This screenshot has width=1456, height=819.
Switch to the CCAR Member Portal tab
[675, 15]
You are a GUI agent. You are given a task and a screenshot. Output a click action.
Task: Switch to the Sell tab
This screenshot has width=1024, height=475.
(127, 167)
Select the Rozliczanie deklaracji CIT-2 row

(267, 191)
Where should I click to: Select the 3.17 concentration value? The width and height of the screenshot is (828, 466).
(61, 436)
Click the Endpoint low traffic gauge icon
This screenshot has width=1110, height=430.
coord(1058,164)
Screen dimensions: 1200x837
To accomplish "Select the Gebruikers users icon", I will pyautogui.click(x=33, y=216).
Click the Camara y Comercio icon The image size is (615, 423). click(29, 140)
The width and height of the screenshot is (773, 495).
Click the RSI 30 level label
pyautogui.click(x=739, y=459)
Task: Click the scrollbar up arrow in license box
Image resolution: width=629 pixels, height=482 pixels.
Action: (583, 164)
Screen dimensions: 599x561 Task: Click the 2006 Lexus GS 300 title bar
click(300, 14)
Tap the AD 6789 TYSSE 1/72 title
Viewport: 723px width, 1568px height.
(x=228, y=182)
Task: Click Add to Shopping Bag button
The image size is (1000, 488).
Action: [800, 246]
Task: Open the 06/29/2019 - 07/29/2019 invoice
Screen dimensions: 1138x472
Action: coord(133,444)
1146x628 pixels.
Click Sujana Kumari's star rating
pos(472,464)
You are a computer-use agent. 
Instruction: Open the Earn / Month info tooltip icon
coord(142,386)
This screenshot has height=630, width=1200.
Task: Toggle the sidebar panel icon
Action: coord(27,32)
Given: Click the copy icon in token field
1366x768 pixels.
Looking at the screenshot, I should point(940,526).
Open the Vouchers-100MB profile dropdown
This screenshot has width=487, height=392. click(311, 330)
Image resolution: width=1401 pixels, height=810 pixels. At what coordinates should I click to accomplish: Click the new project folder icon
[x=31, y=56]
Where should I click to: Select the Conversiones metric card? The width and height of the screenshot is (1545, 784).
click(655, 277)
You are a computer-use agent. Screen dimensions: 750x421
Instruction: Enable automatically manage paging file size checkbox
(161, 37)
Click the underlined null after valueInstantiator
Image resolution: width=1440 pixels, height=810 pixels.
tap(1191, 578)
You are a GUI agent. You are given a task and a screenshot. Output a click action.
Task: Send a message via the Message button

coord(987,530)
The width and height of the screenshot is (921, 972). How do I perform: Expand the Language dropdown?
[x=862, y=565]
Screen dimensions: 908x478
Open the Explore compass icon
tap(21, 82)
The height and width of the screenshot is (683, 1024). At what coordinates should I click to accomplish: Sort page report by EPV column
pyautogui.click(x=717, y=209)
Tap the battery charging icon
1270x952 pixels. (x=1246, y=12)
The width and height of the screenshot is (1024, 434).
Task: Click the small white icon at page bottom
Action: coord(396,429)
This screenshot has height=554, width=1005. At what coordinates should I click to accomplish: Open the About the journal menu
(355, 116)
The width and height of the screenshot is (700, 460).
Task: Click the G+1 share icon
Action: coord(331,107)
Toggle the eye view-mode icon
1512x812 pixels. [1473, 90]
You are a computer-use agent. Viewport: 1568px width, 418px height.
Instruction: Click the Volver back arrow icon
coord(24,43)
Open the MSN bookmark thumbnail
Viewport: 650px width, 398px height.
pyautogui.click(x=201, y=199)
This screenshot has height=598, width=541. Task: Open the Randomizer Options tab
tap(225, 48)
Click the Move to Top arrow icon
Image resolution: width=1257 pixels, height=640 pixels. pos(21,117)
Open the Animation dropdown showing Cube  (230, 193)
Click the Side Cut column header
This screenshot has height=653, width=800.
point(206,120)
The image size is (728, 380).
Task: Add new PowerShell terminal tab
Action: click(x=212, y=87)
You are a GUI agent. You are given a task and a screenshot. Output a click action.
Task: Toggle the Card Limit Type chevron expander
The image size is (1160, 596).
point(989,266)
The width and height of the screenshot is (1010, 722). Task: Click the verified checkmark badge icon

-- -- --

PROBLEM REQUIREMENTS.
Word for word, restate the material above.

RESPONSE AREA.
This screenshot has width=1456, height=819.
Switch to the CCAR Member Portal tab
[675, 15]
You are a GUI agent. You are given a task and a screenshot. Output a click action.
Task: Switch to the Sell tab
This screenshot has width=1024, height=475.
(127, 167)
Select the Rozliczanie deklaracji CIT-2 row

(267, 191)
Where should I click to: Select the 3.17 concentration value? The width and height of the screenshot is (828, 466).
(61, 436)
Click the Endpoint low traffic gauge icon
This screenshot has width=1110, height=430.
coord(1058,164)
Screen dimensions: 1200x837
To accomplish "Select the Gebruikers users icon", I will pyautogui.click(x=33, y=216).
Click the Camara y Comercio icon The image size is (615, 423). click(29, 140)
The width and height of the screenshot is (773, 495).
Click the RSI 30 level label
pyautogui.click(x=739, y=459)
Task: Click the scrollbar up arrow in license box
Image resolution: width=629 pixels, height=482 pixels.
Action: (583, 164)
Screen dimensions: 599x561 Task: Click the 2006 Lexus GS 300 title bar
click(300, 14)
Tap the AD 6789 TYSSE 1/72 title
Viewport: 723px width, 1568px height.
(x=228, y=182)
Task: Click Add to Shopping Bag button
The image size is (1000, 488).
Action: [800, 246]
Task: Open the 06/29/2019 - 07/29/2019 invoice
Screen dimensions: 1138x472
Action: coord(133,444)
1146x628 pixels.
Click Sujana Kumari's star rating
pos(472,464)
You are a computer-use agent. 
Instruction: Open the Earn / Month info tooltip icon
coord(142,386)
This screenshot has height=630, width=1200.
Task: Toggle the sidebar panel icon
Action: coord(27,32)
Given: Click the copy icon in token field
1366x768 pixels.
Looking at the screenshot, I should point(940,526).
Open the Vouchers-100MB profile dropdown
This screenshot has width=487, height=392. click(311, 330)
Image resolution: width=1401 pixels, height=810 pixels. At what coordinates should I click to accomplish: Click the new project folder icon
[x=31, y=56]
Where should I click to: Select the Conversiones metric card? The width and height of the screenshot is (1545, 784).
click(655, 277)
You are a computer-use agent. Screen dimensions: 750x421
Instruction: Enable automatically manage paging file size checkbox
(161, 37)
Click the underlined null after valueInstantiator
Image resolution: width=1440 pixels, height=810 pixels.
tap(1191, 578)
You are a GUI agent. You are given a task and a screenshot. Output a click action.
Task: Send a message via the Message button

coord(987,530)
The width and height of the screenshot is (921, 972). How do I perform: Expand the Language dropdown?
[x=862, y=565]
Screen dimensions: 908x478
Open the Explore compass icon
tap(21, 82)
The height and width of the screenshot is (683, 1024). At what coordinates should I click to accomplish: Sort page report by EPV column
pyautogui.click(x=717, y=209)
Tap the battery charging icon
1270x952 pixels. (x=1246, y=12)
The width and height of the screenshot is (1024, 434).
Task: Click the small white icon at page bottom
Action: coord(396,429)
This screenshot has height=554, width=1005. At what coordinates should I click to accomplish: Open the About the journal menu
(355, 116)
The width and height of the screenshot is (700, 460).
Task: Click the G+1 share icon
Action: coord(331,107)
Toggle the eye view-mode icon
1512x812 pixels. [1473, 90]
You are a computer-use agent. Viewport: 1568px width, 418px height.
Instruction: Click the Volver back arrow icon
coord(24,43)
Open the MSN bookmark thumbnail
Viewport: 650px width, 398px height.
pyautogui.click(x=201, y=199)
This screenshot has height=598, width=541. Task: Open the Randomizer Options tab
tap(225, 48)
Click the Move to Top arrow icon
Image resolution: width=1257 pixels, height=640 pixels. pos(21,117)
Open the Animation dropdown showing Cube  (230, 193)
Click the Side Cut column header
This screenshot has height=653, width=800.
point(206,120)
The image size is (728, 380).
Task: Add new PowerShell terminal tab
Action: click(x=212, y=87)
You are a GUI agent. You are given a task and a screenshot. Output a click action.
Task: Toggle the Card Limit Type chevron expander
The image size is (1160, 596).
point(989,266)
The width and height of the screenshot is (1010, 722). Task: Click the verified checkmark badge icon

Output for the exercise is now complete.